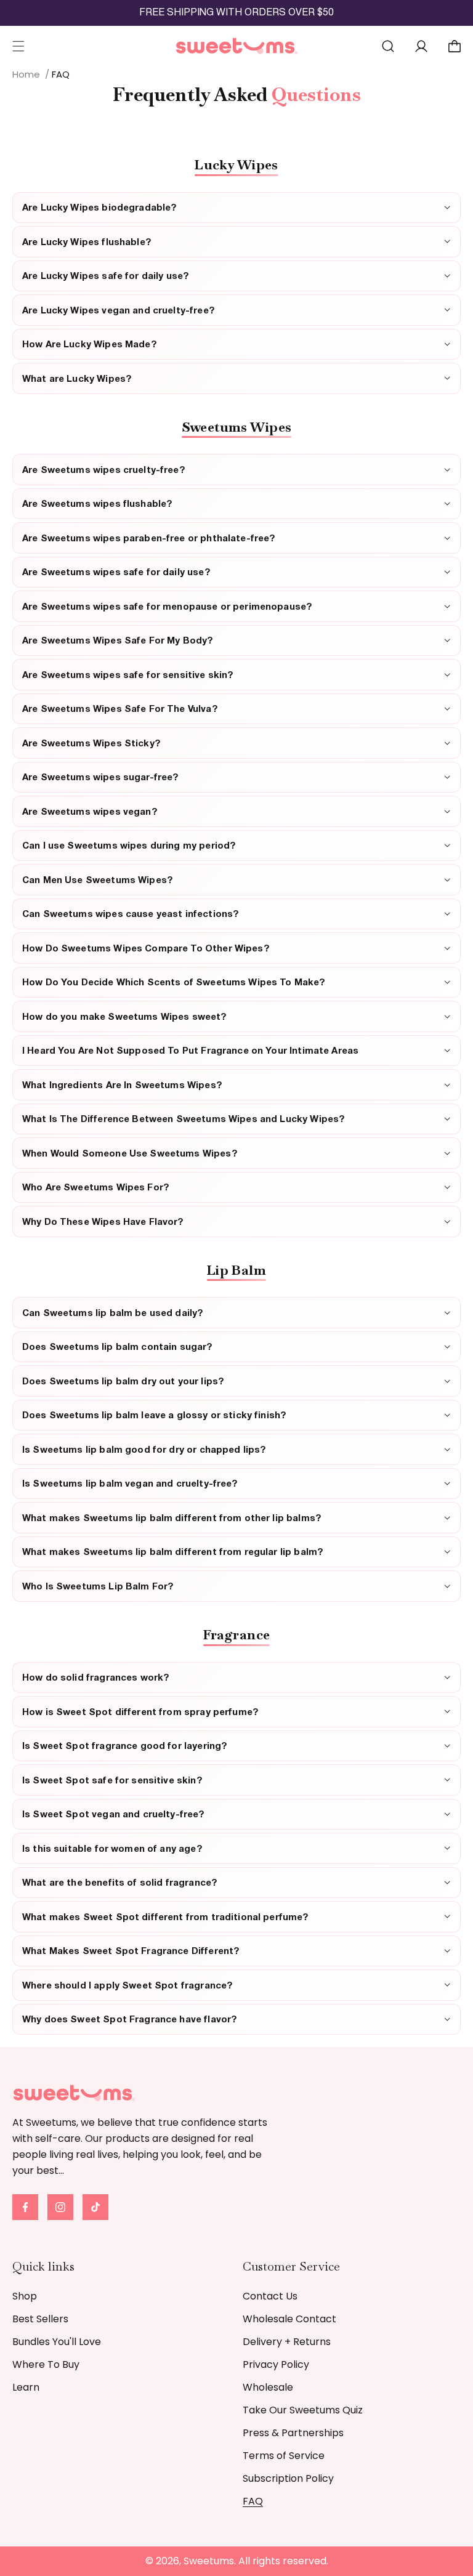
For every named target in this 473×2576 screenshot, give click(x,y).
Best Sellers (40, 2319)
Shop (24, 2296)
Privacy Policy (276, 2364)
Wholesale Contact (289, 2319)
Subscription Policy (288, 2478)
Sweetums (209, 2561)
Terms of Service (284, 2456)
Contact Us (270, 2296)
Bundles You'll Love (56, 2342)
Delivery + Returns (287, 2342)
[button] (18, 46)
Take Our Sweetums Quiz (303, 2410)
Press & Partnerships (293, 2433)
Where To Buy (45, 2364)
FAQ (253, 2501)
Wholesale (268, 2387)
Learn (25, 2387)
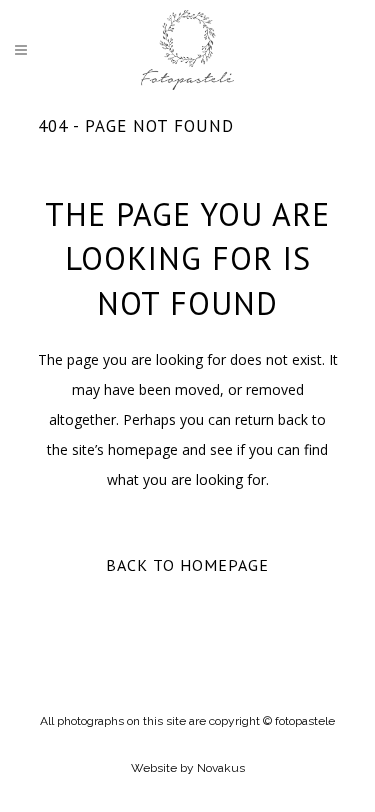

*-*-*

Could you repeat, exactly and with nothing else, the lines from the one containing "Wholesale Contact (289, 2319)" through the last line of the records above, leaving out the pictures?

Exercise output —
Wholesale Contact (289, 2319)
Subscription Policy (288, 2478)
Sweetums (209, 2561)
Terms of Service (284, 2456)
Contact Us (270, 2296)
Bundles You'll Love (56, 2342)
Delivery + Returns (287, 2342)
[button] (18, 46)
Take Our Sweetums Quiz (303, 2410)
Press & Partnerships (293, 2433)
Where To Buy (45, 2364)
FAQ (253, 2501)
Wholesale (268, 2387)
Learn (25, 2387)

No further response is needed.